Member of the Alabama House of Representatives from the 3rd district
- In office November 9, 1966 – November 4, 1970
- Preceded by: District Created
- Succeeded by: Douglas V. Hale

Member of the Alabama Senate from the 4th district
- In office Abt. 1957 – November 5, 1958
- Preceded by: Vacant
- Succeeded by: David R. Archer

Personal details
- Born: January 16, 1913 Madison County, Alabama
- Died: February 22, 1982 (aged 69)
- Party: Democratic
- Spouse: Valerie Vernon
- Children: 4 1 died in 1964
- Parent(s): Walter Robert Laxson Carrie Sewell

= Shelby A. Laxson =

American politician

Shelby Allen Laxson Sr. (January 16, 1913 - February 22, 1982), also known as Billy Laxson, was an American politician who served as a member of the Alabama House of Representatives from 1966 to 1970.

==Life==
Laxson was born on January 16, 1913, to Walter Robert Laxson and Carrie Sewell in Huntsville, Alabama. He was educated at the University of Alabama. He married Valerie Vernon on July 21, 1934. They had 4 children together, one of them dying in 1964.

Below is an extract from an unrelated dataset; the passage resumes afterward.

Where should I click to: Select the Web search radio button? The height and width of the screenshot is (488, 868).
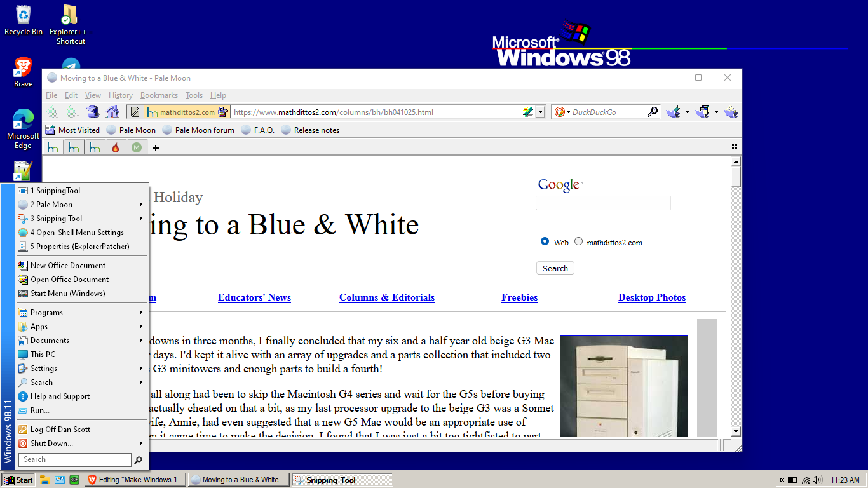click(x=545, y=241)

Laxson worked for 30 years as a cotton broker for the Laxson Cotton Company, a family owned business. In his later life he worked as a real estate broker. For 20 years he served as chairman of the Madison County Democratic Executive Committee. He served terms in the Alabama Senate and Alabama House of Representatives (representing district 5).

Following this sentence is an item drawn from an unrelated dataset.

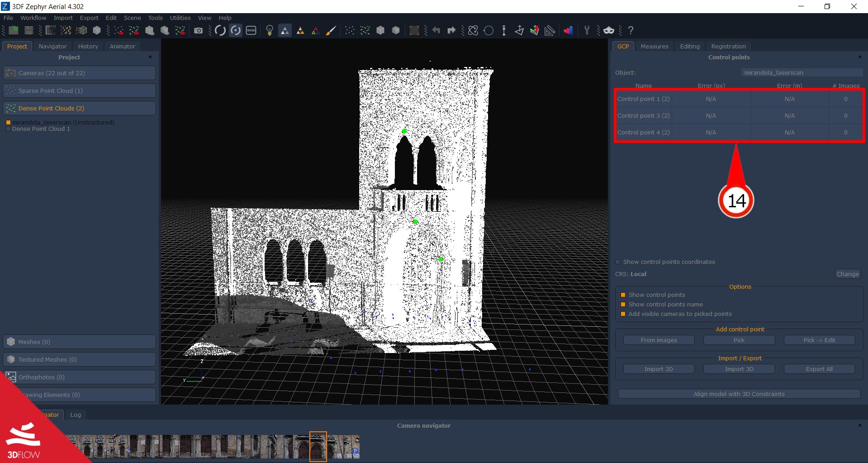This screenshot has height=463, width=868.
Task: Toggle the light bulb lighting icon
Action: tap(270, 30)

He died in Huntsville on February 22, 1982, at the age of 69. The cause of death was suicide from a self inflicted gun shot wound to the stomach.

==Politics==
===State Senate===
In about 1957, he finished the unexpired term of Thomas Herman Vann for District 4.

===State House===
He was elected for District 3 in 1966. Laxson served in Place 5 of the District. He only served one term.